From Technician to Public Engagement Inspiration

Wednesday 17 June 2020

When asked about public engagement, one of his roles at the University of St Andrews, Senior Teaching Technician Henry Rae’s response was simply ‘‘if you do something you enjoy, it doesn’t feel like work anymore’’. This notion is attested by Henry’s sheer enthusiasm alongside a self-sufficiency which ultimately reaps the most rewarding result- a captivated audience. The practical nature of Henry’s demonstrations inevitably makes him so successful coupled with the humble viewpoint that he’s not trying to make big splashes in the scientific world – he’s just doing what he loves and inspiring people along the way.

Henry receives requests to conduct public engagement in multiple venues outside of University term-time, from science centres to schools to prisons where he teaches a variety of topics including skeletons, balance or ventilation to name only a few. One classroom focus is recycling- why not melt milk bottle lids down and turn them into something else? Perhaps a Russian T-34 World War Two tank or a Sopwith Camel plane might spring to mind? The interactive, exciting manner in which Henry engages with his audience is truly admirable. The spectrum of subjects he teaches – recycling, medical, first aid, archaeology and biology- caters for audience preferences, in conjunction with chemistry, biology and physics sessions provided by teachers working alongside him. Henry’s aim is to rid inquisitive minds of the typical view that science is hard and boring, instead fueling them with the realisation that actually, science is quite fun.

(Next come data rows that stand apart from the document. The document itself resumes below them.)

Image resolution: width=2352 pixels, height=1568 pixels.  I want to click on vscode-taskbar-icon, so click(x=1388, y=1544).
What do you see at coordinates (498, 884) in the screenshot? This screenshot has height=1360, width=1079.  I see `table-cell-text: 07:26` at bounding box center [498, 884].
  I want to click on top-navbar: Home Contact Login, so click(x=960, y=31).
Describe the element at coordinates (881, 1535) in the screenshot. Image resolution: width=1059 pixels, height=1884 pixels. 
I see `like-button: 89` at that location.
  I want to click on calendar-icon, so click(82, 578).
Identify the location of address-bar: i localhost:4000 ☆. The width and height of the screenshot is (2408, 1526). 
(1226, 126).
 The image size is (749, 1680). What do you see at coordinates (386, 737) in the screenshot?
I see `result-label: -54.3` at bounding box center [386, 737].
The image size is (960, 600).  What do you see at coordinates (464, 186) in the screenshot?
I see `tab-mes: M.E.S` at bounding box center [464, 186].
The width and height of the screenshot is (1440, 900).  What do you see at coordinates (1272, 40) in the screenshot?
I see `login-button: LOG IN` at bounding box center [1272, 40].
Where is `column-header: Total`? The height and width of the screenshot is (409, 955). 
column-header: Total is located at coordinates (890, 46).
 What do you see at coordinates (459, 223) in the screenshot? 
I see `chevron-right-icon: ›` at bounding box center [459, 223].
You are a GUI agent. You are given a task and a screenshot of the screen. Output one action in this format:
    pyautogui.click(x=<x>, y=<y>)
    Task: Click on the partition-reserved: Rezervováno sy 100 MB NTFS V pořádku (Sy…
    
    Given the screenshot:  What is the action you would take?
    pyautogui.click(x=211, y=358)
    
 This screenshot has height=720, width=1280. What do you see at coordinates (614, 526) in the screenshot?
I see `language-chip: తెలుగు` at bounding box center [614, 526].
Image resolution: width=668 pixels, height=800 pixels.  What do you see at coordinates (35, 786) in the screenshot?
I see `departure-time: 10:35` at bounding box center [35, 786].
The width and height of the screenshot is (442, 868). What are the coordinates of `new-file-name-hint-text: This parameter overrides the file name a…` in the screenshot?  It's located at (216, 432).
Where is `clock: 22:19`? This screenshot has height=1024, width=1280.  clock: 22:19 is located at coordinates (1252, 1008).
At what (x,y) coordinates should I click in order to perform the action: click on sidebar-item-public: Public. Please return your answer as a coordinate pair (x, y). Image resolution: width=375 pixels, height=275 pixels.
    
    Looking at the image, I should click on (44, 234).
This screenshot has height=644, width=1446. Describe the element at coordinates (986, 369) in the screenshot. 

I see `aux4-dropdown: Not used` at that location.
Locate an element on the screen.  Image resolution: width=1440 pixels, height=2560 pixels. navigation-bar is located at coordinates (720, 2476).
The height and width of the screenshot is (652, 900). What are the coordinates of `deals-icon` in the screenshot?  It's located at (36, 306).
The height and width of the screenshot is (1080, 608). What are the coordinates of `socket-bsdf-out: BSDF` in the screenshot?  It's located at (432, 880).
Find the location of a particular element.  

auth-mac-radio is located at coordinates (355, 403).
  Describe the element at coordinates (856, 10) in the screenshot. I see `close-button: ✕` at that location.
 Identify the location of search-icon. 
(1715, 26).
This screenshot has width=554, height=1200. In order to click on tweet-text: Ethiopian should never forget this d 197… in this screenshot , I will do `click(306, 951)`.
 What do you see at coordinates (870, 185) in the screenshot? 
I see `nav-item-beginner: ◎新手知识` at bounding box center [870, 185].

The thought of getting into public engagement can be daunting to some in the scientific community. Henry aims to bridge the gap between academics and public engagement, encouraging staff to get involved. He values a tiered teaching approach to public engagement, keeping jargon to a minimum and recognising that, whilst some of his audience may only know little about a specific subject, others may have an intermediate or even expert understanding. Hence, he listens to the experts – they teach him so that he can teach others. It might just be for all these wonderful reasons that Henry received the Public Engagement with Research Award in 2018.

You may remember that public engagement is only one of Henry’s roles here at the University – it is number three on his duties list. His primary role is providing teaching support to undergraduates on the subjects of pharmacology, physiology and histology. As both Fire and Security Officer, Henry’s second role is building support; he is responsible for every key in the School of Medicine building, one of which is worth £67 000. Additionally, he is a member of several committees for the building – no wonder Henry received the Outstanding STEM Technician award in 2017! Aside from all this, Henry is Medical Director of Heart Start and involved in yearly public engagement events like Explorathon and Science Discovery Day. Henry is one key unlocking the curiosity of minds and helping to nurture a love of science in his approach to public engagement ­– the most important key in the building by far.